**WHAT YOU HAVE TO DO**: Of all the lines below, output only those starting at the one with "Task: Navigate to the supercells module" and ending at the one with "Given: Click the share icon next to the chart", both ends included, exactly as written.
START DATASET
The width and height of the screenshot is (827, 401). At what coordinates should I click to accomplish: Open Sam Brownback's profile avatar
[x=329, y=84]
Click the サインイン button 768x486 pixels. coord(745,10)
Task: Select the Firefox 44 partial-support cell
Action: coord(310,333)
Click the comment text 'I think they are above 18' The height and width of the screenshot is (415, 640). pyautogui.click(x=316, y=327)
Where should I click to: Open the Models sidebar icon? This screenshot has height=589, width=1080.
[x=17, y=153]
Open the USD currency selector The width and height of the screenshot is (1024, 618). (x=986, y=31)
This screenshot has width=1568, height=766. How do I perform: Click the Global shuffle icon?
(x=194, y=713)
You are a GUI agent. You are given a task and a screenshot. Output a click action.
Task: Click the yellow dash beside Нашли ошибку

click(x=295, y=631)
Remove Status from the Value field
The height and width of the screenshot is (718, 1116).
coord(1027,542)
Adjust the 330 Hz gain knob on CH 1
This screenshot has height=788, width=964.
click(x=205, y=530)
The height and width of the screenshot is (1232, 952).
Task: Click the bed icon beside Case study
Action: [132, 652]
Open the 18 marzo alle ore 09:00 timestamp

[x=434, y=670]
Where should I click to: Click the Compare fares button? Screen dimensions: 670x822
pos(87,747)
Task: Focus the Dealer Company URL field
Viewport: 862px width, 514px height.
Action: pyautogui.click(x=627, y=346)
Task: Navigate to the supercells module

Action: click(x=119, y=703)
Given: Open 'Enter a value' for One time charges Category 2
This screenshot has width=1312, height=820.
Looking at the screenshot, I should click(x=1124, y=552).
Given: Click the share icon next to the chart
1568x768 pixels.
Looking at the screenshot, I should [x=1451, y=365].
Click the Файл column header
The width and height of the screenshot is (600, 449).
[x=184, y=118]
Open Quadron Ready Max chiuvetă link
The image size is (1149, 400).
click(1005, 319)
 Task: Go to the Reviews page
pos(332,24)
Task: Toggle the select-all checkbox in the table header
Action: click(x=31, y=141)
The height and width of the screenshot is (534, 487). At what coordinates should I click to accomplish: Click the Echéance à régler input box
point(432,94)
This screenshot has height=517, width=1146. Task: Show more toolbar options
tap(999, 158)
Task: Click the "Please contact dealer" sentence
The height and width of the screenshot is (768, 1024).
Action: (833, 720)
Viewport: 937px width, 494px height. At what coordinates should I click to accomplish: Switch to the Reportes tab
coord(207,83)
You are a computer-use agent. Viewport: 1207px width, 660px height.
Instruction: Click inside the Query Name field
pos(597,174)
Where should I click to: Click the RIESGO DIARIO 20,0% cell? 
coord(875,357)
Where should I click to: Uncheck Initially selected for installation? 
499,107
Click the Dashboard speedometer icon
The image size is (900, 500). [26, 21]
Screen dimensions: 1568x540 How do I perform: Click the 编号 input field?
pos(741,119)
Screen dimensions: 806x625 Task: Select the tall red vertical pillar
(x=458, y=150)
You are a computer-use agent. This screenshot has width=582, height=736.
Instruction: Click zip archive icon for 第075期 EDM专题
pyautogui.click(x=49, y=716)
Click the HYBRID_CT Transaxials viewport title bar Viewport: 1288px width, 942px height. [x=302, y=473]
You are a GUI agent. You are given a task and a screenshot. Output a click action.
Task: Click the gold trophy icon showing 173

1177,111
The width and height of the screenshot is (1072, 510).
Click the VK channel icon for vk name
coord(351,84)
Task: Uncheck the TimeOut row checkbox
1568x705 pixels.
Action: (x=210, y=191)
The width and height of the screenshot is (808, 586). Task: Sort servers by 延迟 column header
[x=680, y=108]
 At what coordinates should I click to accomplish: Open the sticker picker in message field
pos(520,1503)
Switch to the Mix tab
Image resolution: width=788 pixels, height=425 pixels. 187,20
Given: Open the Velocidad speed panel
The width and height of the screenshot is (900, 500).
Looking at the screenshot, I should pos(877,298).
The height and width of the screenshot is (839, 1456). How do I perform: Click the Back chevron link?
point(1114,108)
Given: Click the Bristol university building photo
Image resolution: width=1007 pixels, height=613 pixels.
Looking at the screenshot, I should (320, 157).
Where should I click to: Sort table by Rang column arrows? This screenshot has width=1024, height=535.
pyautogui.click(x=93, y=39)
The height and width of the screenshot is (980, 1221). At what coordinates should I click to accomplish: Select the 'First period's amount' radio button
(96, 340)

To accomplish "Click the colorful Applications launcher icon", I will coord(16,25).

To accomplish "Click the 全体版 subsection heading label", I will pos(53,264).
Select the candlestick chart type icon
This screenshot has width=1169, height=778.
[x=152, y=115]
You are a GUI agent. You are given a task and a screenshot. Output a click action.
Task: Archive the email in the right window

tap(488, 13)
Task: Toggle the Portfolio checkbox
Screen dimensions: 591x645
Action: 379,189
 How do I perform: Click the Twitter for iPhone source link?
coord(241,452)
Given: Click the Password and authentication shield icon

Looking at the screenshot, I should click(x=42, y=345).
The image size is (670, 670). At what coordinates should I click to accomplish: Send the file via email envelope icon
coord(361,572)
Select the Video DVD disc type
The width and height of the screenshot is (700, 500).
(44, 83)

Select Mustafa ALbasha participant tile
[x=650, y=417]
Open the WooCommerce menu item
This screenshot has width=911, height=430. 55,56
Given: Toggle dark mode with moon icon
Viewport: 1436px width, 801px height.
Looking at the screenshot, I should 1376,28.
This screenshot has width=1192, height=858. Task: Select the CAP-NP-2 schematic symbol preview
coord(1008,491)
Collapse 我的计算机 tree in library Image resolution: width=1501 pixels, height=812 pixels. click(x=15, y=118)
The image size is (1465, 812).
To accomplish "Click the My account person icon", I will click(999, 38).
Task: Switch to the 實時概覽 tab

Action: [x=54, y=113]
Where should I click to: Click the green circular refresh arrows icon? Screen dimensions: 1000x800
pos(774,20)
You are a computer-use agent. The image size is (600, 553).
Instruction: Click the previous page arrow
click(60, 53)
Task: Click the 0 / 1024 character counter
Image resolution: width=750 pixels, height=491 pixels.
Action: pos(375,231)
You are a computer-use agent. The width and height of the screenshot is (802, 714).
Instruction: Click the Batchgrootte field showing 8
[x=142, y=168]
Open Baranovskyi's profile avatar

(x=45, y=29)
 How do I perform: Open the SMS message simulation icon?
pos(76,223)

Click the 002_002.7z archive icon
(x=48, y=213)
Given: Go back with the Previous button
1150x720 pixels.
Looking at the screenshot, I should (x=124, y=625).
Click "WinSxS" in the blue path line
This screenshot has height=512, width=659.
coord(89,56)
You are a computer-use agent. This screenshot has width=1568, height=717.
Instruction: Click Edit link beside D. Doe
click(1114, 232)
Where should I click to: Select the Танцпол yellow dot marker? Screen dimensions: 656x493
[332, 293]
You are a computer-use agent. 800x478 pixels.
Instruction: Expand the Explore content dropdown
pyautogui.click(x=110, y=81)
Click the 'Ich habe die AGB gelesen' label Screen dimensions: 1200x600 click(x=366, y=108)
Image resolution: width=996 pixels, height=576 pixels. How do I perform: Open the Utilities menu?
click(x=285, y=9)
END DATASET
**RESULT OF THE TASK**:
Task: Navigate to the supercells module

Action: click(x=119, y=703)
Given: Open 'Enter a value' for One time charges Category 2
This screenshot has width=1312, height=820.
Looking at the screenshot, I should click(x=1124, y=552).
Given: Click the share icon next to the chart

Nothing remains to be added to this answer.